-- WHAT IS REQUIRED --
Can you print the data below line for line, with every line unchanged?

[start of PROVIDED ENTRIES]

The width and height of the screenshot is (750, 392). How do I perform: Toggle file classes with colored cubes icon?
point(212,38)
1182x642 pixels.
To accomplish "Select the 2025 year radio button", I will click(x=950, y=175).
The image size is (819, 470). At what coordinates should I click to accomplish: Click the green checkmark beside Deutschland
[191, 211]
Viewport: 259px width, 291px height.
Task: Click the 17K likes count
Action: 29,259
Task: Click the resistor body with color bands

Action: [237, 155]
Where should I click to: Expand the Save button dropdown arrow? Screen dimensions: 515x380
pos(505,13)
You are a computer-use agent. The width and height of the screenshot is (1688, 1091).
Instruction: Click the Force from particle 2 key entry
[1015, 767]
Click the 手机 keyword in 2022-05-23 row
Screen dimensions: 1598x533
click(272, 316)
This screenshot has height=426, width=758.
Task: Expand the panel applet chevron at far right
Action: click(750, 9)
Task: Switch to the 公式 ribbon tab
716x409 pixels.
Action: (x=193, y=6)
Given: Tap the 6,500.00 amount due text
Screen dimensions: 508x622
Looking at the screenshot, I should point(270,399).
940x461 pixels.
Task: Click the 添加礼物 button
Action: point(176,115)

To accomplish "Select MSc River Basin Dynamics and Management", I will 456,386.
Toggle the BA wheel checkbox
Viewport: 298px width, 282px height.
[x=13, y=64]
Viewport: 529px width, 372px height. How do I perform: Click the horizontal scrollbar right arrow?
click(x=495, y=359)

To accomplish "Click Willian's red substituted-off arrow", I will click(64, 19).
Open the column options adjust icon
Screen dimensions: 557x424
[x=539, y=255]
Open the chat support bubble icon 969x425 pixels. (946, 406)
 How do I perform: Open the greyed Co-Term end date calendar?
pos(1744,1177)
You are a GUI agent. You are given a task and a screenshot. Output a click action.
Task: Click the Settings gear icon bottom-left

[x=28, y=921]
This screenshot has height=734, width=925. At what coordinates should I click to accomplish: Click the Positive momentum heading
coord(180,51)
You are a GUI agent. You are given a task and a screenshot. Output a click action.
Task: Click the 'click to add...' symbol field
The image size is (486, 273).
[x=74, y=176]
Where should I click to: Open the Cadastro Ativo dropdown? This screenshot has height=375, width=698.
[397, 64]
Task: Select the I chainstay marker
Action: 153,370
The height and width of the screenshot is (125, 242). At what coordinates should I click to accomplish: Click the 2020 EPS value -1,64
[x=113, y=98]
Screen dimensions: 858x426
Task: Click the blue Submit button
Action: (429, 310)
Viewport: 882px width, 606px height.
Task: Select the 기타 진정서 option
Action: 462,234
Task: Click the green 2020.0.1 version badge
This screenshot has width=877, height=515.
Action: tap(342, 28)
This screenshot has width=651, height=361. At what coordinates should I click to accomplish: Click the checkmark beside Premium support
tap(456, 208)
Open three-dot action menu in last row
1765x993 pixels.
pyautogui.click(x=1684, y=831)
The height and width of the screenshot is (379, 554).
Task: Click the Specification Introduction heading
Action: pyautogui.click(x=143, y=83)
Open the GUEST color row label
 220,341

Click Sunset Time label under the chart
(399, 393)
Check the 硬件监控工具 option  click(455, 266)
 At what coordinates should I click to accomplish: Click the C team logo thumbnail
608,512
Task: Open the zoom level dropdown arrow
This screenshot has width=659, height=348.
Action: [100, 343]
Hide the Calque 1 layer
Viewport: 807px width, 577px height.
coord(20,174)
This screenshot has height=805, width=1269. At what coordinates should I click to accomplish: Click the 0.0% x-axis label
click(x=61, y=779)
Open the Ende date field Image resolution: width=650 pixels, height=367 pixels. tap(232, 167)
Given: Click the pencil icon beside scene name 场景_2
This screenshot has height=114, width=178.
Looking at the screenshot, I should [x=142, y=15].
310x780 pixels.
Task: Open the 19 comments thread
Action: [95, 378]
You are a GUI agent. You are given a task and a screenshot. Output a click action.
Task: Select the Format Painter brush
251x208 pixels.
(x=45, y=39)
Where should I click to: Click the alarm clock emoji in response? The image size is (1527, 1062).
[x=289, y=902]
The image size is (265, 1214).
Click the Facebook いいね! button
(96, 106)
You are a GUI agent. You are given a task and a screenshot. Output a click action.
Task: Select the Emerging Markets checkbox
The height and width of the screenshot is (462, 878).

[end of PROVIDED ENTRIES]

-- RESULT FOR THIS TASK --
The width and height of the screenshot is (750, 392). How do I perform: Toggle file classes with colored cubes icon?
point(212,38)
1182x642 pixels.
To accomplish "Select the 2025 year radio button", I will click(x=950, y=175).
The image size is (819, 470). At what coordinates should I click to accomplish: Click the green checkmark beside Deutschland
[191, 211]
Viewport: 259px width, 291px height.
Task: Click the 17K likes count
Action: 29,259
Task: Click the resistor body with color bands

Action: [237, 155]
Where should I click to: Expand the Save button dropdown arrow? Screen dimensions: 515x380
pos(505,13)
You are a computer-use agent. The width and height of the screenshot is (1688, 1091).
Instruction: Click the Force from particle 2 key entry
[1015, 767]
Click the 手机 keyword in 2022-05-23 row
Screen dimensions: 1598x533
click(272, 316)
This screenshot has height=426, width=758.
Task: Expand the panel applet chevron at far right
Action: click(750, 9)
Task: Switch to the 公式 ribbon tab
716x409 pixels.
Action: (x=193, y=6)
Given: Tap the 6,500.00 amount due text
Screen dimensions: 508x622
Looking at the screenshot, I should point(270,399).
940x461 pixels.
Task: Click the 添加礼物 button
Action: point(176,115)

To accomplish "Select MSc River Basin Dynamics and Management", I will 456,386.
Toggle the BA wheel checkbox
Viewport: 298px width, 282px height.
[x=13, y=64]
Viewport: 529px width, 372px height. How do I perform: Click the horizontal scrollbar right arrow?
click(x=495, y=359)

To accomplish "Click Willian's red substituted-off arrow", I will click(64, 19).
Open the column options adjust icon
Screen dimensions: 557x424
[x=539, y=255]
Open the chat support bubble icon 969x425 pixels. (946, 406)
 How do I perform: Open the greyed Co-Term end date calendar?
pos(1744,1177)
You are a GUI agent. You are given a task and a screenshot. Output a click action.
Task: Click the Settings gear icon bottom-left

[x=28, y=921]
This screenshot has height=734, width=925. At what coordinates should I click to accomplish: Click the Positive momentum heading
coord(180,51)
You are a GUI agent. You are given a task and a screenshot. Output a click action.
Task: Click the 'click to add...' symbol field
The image size is (486, 273).
[x=74, y=176]
Where should I click to: Open the Cadastro Ativo dropdown? This screenshot has height=375, width=698.
[397, 64]
Task: Select the I chainstay marker
Action: 153,370
The height and width of the screenshot is (125, 242). At what coordinates should I click to accomplish: Click the 2020 EPS value -1,64
[x=113, y=98]
Screen dimensions: 858x426
Task: Click the blue Submit button
Action: (429, 310)
Viewport: 882px width, 606px height.
Task: Select the 기타 진정서 option
Action: 462,234
Task: Click the green 2020.0.1 version badge
This screenshot has width=877, height=515.
Action: tap(342, 28)
This screenshot has width=651, height=361. At what coordinates should I click to accomplish: Click the checkmark beside Premium support
tap(456, 208)
Open three-dot action menu in last row
1765x993 pixels.
pyautogui.click(x=1684, y=831)
The height and width of the screenshot is (379, 554).
Task: Click the Specification Introduction heading
Action: pyautogui.click(x=143, y=83)
Open the GUEST color row label
 220,341

Click Sunset Time label under the chart
(399, 393)
Check the 硬件监控工具 option  click(455, 266)
 At what coordinates should I click to accomplish: Click the C team logo thumbnail
608,512
Task: Open the zoom level dropdown arrow
This screenshot has width=659, height=348.
Action: [100, 343]
Hide the Calque 1 layer
Viewport: 807px width, 577px height.
coord(20,174)
This screenshot has height=805, width=1269. At what coordinates should I click to accomplish: Click the 0.0% x-axis label
click(x=61, y=779)
Open the Ende date field Image resolution: width=650 pixels, height=367 pixels. tap(232, 167)
Given: Click the pencil icon beside scene name 场景_2
This screenshot has height=114, width=178.
Looking at the screenshot, I should [x=142, y=15].
310x780 pixels.
Task: Open the 19 comments thread
Action: [95, 378]
You are a GUI agent. You are given a task and a screenshot. Output a click action.
Task: Select the Format Painter brush
251x208 pixels.
(x=45, y=39)
Where should I click to: Click the alarm clock emoji in response? The image size is (1527, 1062).
[x=289, y=902]
The image size is (265, 1214).
Click the Facebook いいね! button
(96, 106)
You are a GUI agent. You are given a task and a screenshot. Output a click action.
Task: Select the Emerging Markets checkbox
The height and width of the screenshot is (462, 878).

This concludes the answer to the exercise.